9. The chief remaining question is whether the force used, which resulted in sinking the vessel, was warranted. The determination of the degree of compulsion rightly exercisable in pursuit is not without difficulty. The force used, it is submitted, should in any case be limited to the minimum necessary to effect seizure, and be designed to make seizure possible. There does not appear to be warrant for the adoption of measures regardless of the outcome and such as to defeat the possibility of seizure and the necessary subsequent adjudication. If it was not possible to cripple the schooner without sinking her, or to board her in the weather prevailing, it is [Page 47] considered that it would have been possible to continue pursuit further without reaching the territorial waters of another state, during which time the weather might have cleared and boarding been effected. According to the deposition of the mate of the I’m Alone, the captain of the Wolcott stated later that he had urged this course on the captain of the Dexter, but his advice was disregarded. When all the circumstances are taken into account, including the persistent rifle fire and the putting of the crew in irons, the impression that is formed is of a distinctly punitive intent. The view that the responsibility for the sinking should be shifted to the captain of the schooner rests on two assumptions for which, as had been indicated above, there does not appear to be valid ground—that the schooner was within treaty limits when ordered to halt, and that pursuit beginning within the treaty limits but outside territorial waters would be justified. Whatever view may be taken of the course of the captain of I’m Alone, it would hardly appear possible to absolve from responsibility the captain and crew of the revenue cutter, who two hundred miles from the United States coast riddled the schooner with shells and plunged its crew into a rough sea, and to transfer the responsibility for the loss of life to the captain of the schooner for failing to provide life belts for such a contingency.
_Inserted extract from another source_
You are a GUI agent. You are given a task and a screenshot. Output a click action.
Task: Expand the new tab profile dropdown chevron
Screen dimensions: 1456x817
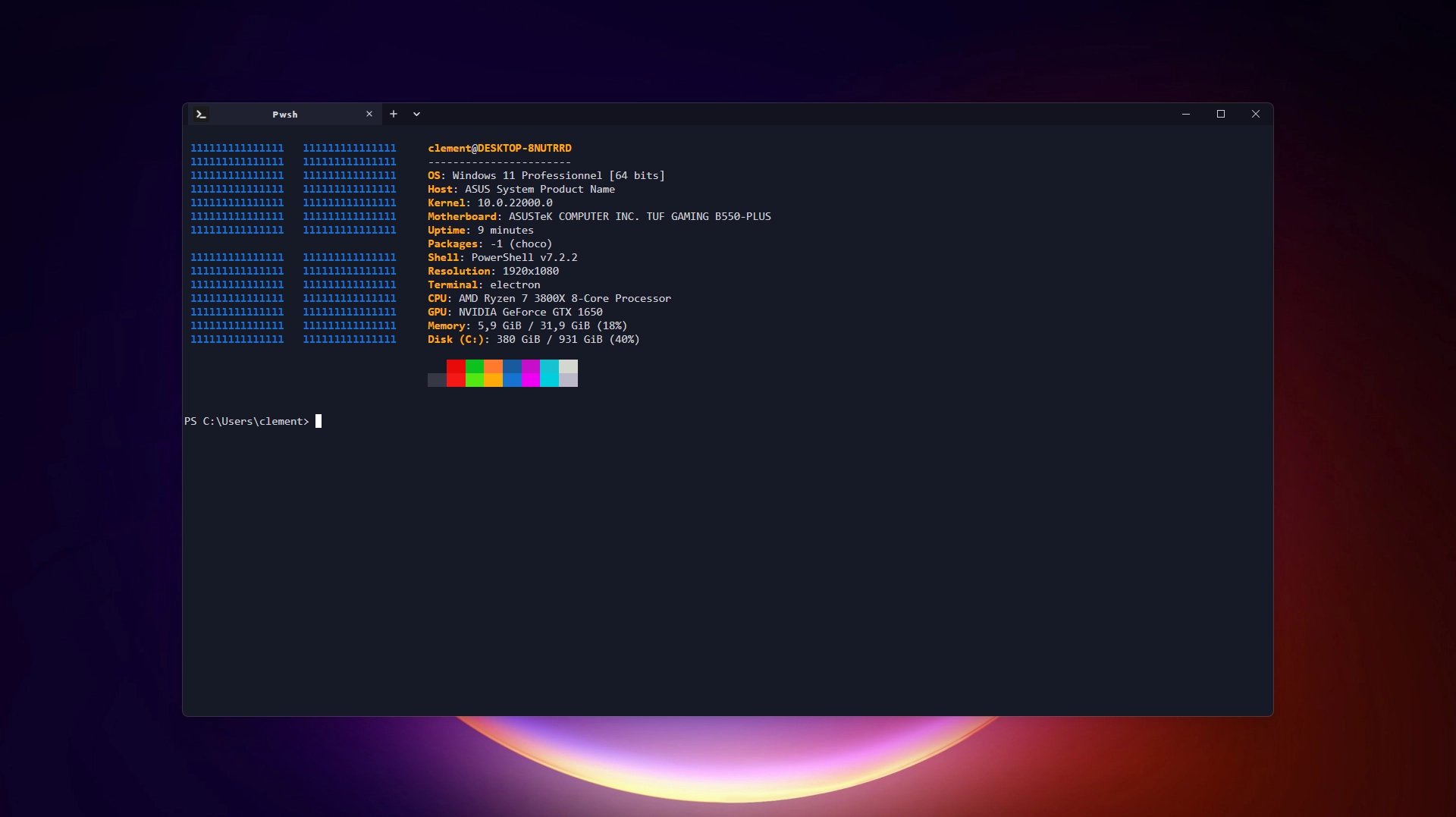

10. The case of the United States fishing vessel Siloam is cited as a parallel. Without taking the ground that the procedure of the Canadian preventive vessel Malaspina on that occasion was absolutely without fault, it may be observed that the two cases appear to present essential differences. The Siloam was found and pursued within Canadian territorial waters. Upon repeated refusals to heave to, and after threatening action on the part of the Siloam’s captain, the Malaspina fired shells around the vessel. Later, rifles were used with the object of disabling the steering gear, and one shot unfortunately killed a sailor on the Siloam. The vessel, however, was not sunk by shell fire, but apparently was scuttled by her crew.

11. I regret therefore to find that the Government [of the] United States and the Government of Canada have not been able to reach similar conclusions as to the facts in the present case and as to the applicable principles of law. Both Governments have an interest in the full and strict observance of international agreements, and it is desirable that a definite agreement be reached as to the interpretation of the treaty provisions which is to be accepted. The Convention itself provides the means for determining whether in any case the enforcing authorities have proceeded within the rights conferred by Article II. I am therefore instructed to say that His Majesty’s Government in Canada has much pleasure in accepting the proposal of the United States to submit the matter to arbitration as provided for [Page 48] in Article IV. of the Convention between His Britannic Majesty and the President of the United States of America of the 23rd. January, 1924. I shall be prepared to discuss with you at your convenience the procedure to be adopted to this end.

I have [etc.]

Vincent Massey
  1. League of Nations Treaty Series, vol. xlii, pp. 73, 79, art 9.